START Data supplied
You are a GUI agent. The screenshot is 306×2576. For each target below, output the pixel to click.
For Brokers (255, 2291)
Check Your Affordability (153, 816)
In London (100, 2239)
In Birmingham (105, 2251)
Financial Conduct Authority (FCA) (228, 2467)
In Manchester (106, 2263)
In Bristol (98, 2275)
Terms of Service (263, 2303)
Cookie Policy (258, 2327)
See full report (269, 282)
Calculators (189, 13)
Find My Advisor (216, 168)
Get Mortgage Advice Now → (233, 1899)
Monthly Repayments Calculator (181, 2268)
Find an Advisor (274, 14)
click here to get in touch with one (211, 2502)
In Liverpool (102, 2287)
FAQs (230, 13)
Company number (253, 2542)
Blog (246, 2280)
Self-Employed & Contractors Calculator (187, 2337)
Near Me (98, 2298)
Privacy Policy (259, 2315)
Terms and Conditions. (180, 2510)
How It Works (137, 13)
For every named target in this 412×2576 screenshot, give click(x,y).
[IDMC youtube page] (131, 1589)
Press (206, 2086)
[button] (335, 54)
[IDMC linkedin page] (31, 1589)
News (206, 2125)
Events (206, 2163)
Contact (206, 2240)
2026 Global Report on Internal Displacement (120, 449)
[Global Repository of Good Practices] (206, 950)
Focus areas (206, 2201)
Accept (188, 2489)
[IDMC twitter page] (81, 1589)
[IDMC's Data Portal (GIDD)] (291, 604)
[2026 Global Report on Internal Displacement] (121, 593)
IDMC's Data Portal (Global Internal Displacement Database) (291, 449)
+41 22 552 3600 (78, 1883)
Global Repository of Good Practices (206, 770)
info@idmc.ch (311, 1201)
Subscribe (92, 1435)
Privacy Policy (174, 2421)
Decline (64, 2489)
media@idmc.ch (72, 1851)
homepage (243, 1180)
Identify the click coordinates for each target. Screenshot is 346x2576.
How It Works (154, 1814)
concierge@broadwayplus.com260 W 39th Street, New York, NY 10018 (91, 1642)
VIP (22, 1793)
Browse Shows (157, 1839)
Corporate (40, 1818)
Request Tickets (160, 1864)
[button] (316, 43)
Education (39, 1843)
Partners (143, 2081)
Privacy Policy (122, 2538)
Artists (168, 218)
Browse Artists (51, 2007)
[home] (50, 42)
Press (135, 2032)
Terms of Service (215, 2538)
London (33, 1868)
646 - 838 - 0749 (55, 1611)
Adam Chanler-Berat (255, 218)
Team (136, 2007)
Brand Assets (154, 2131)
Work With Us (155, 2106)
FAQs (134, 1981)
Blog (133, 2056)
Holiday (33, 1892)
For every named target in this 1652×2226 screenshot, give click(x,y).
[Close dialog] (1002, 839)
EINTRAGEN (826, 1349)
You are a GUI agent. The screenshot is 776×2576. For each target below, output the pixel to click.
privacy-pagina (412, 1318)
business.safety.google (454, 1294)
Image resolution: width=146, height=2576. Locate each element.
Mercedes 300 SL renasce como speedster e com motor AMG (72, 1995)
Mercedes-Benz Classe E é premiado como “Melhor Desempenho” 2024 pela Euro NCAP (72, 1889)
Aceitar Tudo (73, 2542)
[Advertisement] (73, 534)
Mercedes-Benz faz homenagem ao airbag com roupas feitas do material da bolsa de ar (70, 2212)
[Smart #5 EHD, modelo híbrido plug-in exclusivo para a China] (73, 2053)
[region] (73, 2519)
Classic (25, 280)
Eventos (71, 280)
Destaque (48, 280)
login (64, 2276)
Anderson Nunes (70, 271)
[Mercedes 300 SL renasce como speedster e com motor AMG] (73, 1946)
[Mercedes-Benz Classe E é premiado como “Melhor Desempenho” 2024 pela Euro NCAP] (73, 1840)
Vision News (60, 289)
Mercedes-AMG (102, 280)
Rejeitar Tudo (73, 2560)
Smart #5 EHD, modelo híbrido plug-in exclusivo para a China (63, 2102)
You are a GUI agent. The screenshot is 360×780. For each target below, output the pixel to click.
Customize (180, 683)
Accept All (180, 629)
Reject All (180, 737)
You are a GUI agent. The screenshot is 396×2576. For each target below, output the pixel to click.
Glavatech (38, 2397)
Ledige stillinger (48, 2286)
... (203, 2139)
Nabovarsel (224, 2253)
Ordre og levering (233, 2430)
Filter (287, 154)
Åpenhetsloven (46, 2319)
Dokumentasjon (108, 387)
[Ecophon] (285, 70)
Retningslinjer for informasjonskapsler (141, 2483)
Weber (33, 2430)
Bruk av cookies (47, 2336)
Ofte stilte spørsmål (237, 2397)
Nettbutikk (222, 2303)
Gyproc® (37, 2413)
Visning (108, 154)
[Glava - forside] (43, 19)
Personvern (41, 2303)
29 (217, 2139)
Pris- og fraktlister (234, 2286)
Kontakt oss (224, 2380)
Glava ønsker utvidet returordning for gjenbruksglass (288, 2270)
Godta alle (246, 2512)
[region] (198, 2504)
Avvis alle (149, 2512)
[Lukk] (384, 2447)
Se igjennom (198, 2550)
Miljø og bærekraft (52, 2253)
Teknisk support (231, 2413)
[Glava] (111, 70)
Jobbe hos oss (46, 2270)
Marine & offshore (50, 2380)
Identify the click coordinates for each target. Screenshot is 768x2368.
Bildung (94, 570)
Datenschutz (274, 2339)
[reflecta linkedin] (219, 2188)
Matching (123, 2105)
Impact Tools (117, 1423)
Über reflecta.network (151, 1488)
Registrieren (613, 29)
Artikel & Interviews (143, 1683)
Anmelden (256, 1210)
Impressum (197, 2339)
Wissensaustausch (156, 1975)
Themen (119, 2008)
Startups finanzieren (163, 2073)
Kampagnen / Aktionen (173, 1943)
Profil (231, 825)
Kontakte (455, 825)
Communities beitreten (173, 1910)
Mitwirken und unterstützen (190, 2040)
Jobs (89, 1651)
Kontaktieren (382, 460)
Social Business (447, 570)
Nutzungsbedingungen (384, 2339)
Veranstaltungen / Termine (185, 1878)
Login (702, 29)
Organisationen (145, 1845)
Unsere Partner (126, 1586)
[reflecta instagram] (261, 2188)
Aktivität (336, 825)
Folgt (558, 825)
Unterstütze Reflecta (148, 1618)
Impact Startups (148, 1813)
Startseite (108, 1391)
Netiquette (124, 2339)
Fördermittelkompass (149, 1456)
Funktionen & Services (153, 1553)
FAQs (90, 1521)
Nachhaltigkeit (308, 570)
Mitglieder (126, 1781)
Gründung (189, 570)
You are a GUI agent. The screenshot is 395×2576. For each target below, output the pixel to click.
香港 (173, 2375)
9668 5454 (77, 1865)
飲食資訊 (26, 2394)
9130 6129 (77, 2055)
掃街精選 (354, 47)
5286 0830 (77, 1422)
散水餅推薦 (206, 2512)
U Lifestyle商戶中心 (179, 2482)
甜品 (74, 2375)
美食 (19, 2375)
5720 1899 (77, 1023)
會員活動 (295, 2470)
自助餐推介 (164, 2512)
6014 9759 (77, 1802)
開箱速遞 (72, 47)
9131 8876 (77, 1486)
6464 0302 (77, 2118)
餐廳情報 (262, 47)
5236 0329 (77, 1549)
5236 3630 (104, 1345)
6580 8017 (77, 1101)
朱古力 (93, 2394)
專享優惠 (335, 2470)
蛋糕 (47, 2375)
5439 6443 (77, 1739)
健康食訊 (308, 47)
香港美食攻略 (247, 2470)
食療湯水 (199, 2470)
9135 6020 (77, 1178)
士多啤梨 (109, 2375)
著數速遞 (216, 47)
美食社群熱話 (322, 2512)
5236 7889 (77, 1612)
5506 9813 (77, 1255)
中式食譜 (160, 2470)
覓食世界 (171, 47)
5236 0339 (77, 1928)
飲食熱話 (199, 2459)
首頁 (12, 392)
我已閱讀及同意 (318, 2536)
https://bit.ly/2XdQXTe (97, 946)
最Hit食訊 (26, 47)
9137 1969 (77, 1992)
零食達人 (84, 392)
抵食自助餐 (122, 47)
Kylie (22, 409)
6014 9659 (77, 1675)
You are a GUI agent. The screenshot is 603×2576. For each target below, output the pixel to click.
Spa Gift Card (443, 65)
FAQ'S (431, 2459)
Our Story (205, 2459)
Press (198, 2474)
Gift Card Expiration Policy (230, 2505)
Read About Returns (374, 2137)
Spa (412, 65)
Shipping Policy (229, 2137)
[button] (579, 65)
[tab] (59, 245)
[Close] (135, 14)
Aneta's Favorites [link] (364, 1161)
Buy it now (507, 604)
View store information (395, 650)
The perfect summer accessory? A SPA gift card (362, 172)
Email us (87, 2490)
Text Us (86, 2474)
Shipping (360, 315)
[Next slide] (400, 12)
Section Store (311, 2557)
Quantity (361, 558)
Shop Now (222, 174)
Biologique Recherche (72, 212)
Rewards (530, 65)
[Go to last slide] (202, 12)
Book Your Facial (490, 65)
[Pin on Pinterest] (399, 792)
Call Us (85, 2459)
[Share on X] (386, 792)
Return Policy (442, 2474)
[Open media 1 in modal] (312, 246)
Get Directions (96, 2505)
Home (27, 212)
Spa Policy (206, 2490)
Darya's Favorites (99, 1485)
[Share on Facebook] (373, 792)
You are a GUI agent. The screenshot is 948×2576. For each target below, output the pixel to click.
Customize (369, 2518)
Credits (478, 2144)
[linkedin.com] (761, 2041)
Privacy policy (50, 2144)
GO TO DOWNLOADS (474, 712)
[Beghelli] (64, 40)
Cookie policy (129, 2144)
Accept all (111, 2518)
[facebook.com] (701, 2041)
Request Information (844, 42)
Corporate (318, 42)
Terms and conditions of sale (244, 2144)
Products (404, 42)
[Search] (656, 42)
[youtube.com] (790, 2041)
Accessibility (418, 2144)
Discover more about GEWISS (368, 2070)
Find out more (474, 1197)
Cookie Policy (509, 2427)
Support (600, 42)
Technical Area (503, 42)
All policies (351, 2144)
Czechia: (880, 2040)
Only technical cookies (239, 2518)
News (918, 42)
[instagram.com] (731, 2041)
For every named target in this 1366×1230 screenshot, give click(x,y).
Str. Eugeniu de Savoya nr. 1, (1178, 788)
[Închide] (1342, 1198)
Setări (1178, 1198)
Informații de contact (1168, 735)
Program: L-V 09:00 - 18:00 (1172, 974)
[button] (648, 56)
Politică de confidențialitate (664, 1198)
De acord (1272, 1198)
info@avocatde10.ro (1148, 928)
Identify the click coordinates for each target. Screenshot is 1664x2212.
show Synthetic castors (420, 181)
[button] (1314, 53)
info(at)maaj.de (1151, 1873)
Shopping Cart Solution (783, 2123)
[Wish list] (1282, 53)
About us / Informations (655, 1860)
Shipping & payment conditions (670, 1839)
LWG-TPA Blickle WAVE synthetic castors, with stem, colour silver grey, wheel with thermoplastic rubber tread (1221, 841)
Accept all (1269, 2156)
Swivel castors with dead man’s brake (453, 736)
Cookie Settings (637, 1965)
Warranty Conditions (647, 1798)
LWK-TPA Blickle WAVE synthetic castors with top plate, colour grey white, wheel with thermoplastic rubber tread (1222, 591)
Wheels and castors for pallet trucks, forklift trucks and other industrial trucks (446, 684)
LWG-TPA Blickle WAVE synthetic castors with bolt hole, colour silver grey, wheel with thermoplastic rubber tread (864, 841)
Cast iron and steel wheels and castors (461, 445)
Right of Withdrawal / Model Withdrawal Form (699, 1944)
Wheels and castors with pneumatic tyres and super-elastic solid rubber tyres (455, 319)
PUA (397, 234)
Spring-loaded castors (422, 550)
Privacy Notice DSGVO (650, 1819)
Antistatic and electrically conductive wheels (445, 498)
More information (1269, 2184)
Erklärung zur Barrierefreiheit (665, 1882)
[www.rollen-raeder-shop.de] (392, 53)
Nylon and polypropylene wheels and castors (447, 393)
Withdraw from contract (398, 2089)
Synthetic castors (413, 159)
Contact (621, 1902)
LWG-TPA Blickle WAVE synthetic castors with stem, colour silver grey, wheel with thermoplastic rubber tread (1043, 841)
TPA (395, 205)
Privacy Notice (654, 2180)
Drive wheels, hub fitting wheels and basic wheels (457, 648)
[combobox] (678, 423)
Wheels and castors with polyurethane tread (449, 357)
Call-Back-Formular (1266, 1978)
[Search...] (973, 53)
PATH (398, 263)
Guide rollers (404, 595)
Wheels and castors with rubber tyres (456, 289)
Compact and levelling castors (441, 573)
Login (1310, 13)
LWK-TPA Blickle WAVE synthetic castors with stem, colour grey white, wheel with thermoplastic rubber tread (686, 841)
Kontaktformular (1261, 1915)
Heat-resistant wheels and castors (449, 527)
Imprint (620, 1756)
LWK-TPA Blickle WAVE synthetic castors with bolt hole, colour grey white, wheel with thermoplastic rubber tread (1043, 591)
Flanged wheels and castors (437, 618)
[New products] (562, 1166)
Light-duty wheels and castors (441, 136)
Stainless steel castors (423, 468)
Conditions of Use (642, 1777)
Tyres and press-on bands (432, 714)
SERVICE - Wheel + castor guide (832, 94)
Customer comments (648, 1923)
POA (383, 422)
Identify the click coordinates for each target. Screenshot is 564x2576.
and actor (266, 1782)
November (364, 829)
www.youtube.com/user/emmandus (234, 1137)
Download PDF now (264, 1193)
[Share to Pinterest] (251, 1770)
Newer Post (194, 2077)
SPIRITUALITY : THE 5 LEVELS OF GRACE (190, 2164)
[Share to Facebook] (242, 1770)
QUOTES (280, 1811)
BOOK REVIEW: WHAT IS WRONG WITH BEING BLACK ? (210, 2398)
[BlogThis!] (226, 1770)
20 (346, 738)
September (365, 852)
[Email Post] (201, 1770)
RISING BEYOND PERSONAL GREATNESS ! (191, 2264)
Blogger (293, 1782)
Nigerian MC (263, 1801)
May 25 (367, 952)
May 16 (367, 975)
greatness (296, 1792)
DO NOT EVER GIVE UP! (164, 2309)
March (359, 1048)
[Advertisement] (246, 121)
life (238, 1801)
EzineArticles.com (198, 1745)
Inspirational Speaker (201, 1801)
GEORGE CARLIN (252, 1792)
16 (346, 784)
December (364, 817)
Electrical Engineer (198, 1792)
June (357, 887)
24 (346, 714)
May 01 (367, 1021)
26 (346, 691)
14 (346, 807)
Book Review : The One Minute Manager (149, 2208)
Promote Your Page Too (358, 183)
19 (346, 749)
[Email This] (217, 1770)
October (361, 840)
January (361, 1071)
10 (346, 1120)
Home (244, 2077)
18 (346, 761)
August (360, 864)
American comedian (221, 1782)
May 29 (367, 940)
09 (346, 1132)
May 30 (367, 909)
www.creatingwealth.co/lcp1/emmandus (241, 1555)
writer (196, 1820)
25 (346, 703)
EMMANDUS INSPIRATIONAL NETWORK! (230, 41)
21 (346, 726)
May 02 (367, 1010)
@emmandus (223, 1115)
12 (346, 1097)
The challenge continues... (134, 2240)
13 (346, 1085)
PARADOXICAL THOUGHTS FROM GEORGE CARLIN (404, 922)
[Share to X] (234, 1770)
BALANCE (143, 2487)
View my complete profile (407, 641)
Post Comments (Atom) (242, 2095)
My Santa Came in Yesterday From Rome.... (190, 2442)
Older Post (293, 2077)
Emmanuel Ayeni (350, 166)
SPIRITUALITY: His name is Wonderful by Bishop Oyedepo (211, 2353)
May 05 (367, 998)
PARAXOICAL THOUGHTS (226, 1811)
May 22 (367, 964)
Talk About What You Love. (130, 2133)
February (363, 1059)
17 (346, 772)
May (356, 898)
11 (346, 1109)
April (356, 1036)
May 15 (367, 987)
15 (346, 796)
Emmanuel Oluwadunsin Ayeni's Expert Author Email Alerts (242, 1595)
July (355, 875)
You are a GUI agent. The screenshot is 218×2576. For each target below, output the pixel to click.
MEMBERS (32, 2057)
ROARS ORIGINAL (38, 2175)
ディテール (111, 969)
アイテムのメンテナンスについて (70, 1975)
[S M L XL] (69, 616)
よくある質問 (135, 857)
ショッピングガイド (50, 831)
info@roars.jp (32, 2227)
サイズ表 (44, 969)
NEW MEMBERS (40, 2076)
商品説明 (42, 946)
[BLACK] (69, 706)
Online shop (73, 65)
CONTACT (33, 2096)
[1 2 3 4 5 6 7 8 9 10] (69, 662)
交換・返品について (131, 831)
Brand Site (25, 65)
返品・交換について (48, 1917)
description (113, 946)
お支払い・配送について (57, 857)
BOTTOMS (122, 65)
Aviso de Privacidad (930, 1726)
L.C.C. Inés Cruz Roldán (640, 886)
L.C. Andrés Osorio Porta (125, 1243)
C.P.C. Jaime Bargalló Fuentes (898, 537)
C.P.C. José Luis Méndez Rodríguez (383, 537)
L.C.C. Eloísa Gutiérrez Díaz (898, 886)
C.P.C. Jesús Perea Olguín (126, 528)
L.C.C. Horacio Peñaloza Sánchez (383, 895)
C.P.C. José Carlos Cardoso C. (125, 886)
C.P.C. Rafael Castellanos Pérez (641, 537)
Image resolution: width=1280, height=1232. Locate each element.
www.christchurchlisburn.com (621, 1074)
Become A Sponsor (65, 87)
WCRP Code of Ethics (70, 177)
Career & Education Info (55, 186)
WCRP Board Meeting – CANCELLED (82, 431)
END Data supplied
[Task statement]
Each line above with the string "stem" should be reported in full.

[Answer section]
LWG-TPA Blickle WAVE synthetic castors, with stem, colour silver grey, wheel with thermoplastic rubber tread (1221, 841)
LWG-TPA Blickle WAVE synthetic castors with stem, colour silver grey, wheel with thermoplastic rubber tread (1043, 841)
LWK-TPA Blickle WAVE synthetic castors with stem, colour grey white, wheel with thermoplastic rubber tread (686, 841)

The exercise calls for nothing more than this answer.